* **Assignment**:
Go to the line containing "Task: Open the Zusammenfassung sub-tab" and retype it and every later line exactly as written, up to the last line of the entries. Keep pictures out.

* **Data for the task**:
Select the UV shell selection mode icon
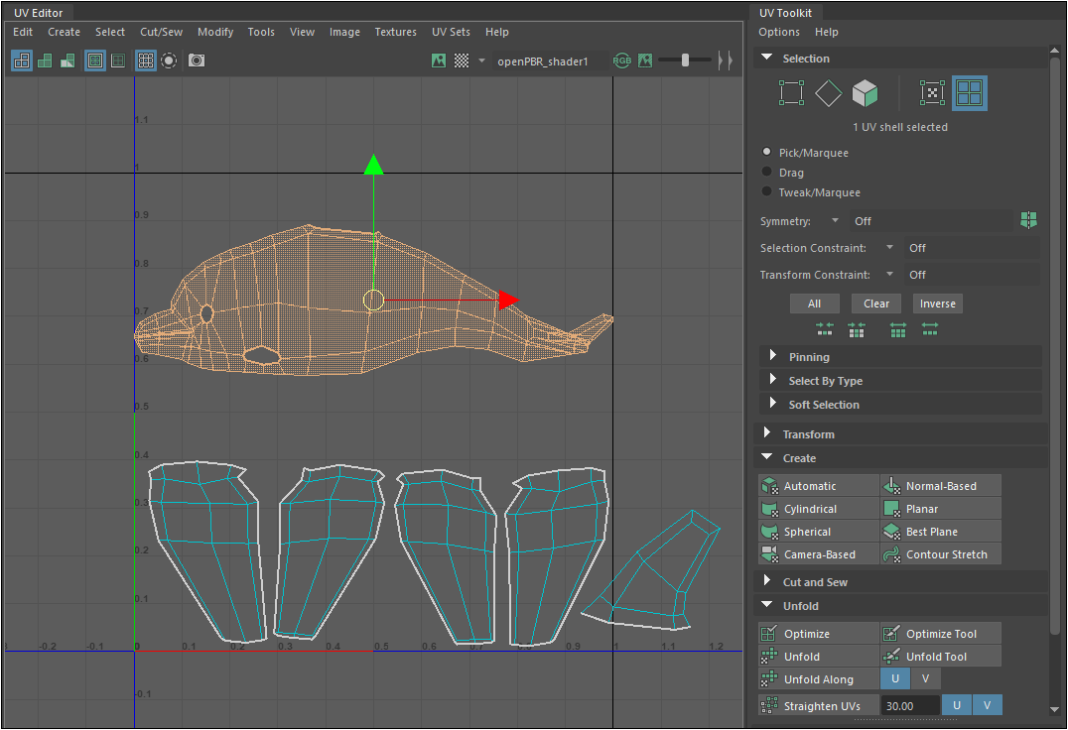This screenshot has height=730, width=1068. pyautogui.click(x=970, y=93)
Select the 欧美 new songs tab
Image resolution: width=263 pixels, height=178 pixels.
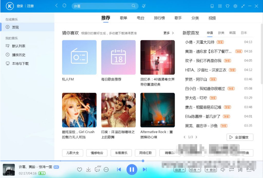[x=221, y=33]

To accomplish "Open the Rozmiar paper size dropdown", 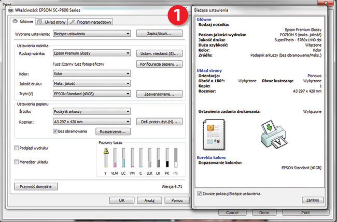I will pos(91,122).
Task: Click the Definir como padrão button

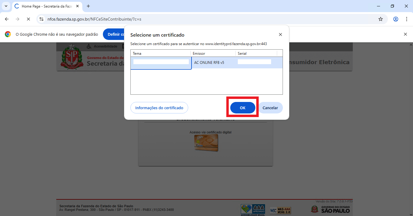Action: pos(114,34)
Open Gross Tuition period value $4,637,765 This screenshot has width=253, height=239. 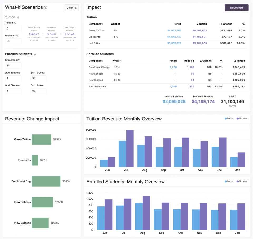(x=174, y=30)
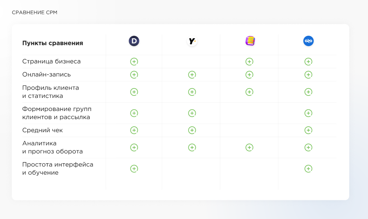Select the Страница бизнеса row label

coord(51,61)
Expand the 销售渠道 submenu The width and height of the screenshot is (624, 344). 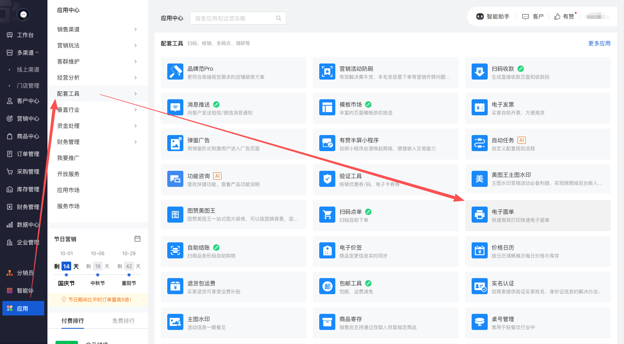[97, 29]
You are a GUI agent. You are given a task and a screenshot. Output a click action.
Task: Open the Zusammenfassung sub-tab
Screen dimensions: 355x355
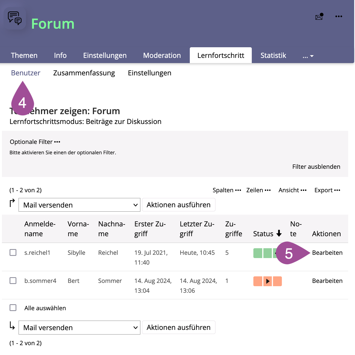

* **Result for this task**:
Task: Open the Zusammenfassung sub-tab
Screen dimensions: 355x355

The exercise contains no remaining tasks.